When my memory scrolls back to 1966, it isn’t just the Beach Boys’ mega-hit, Good Vibrations I hear. Growing up in an acapella church with sometimes intriguing four-part harmony, I remember many hymns—classics like The Old Rugged Cross and Amazing Grace.

Yet the hymn that shouts back through the years is: Are You Washed in the Blood?—written by Elisha A. Hoffmann. Its refrain, “Are you washed (in my southern Indiana town pronounced ‘warshed’) in the blood, in the soul-cleansing blood of the Lamb? Are your garments spotless? Are they white as snow? Are you washed in the blood of the Lamb?”

For a young girl, whose stomach still to this day turns over at the sight of blood, that song was troublesome. My Sunday school teachers had not explained Old Testament animal sacrifice. Perhaps that was best.
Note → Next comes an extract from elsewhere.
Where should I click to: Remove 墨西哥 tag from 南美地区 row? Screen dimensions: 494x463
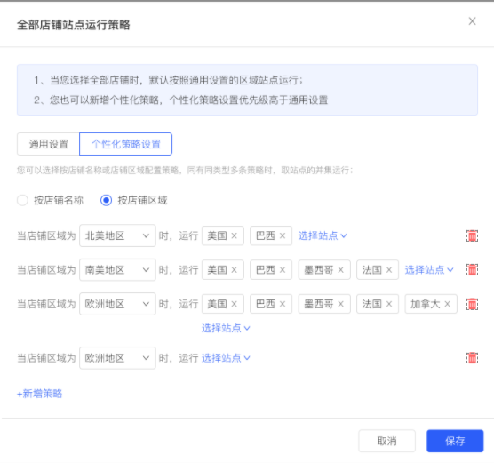(x=340, y=269)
As I’ve matured and studied more, I realize how vital blood is to life. Physicians use blood tests to evaluate our health. A blood transfusion can restore life. When the Old Testament prophet Isaiah points to Jesus Christ and his sacrifice for our sins, he infers that blood heals: “But he was pierced for our rebellion, crushed for our sins. He was beaten so we could be whole. He was whipped so we could be healed.” Isaiah 53:5 NLT

If you’ve watched Mel Gibson’s movie, The Passion of the Christ, perhaps you can still visualize the brutality of Jesus’ flogging and his beaten body nailed upon a wooden cross. And ask, “But why?”

The simple answer is unadulterated holiness and evil (sin) cannot be compatible. If we want a relationship with the Holy Father, we who sin (all of us miss the mark of perfection) must accept the human sacrifice of His Son as our redemption—the bridge between holiness and sin. Our reward? A resurrected life!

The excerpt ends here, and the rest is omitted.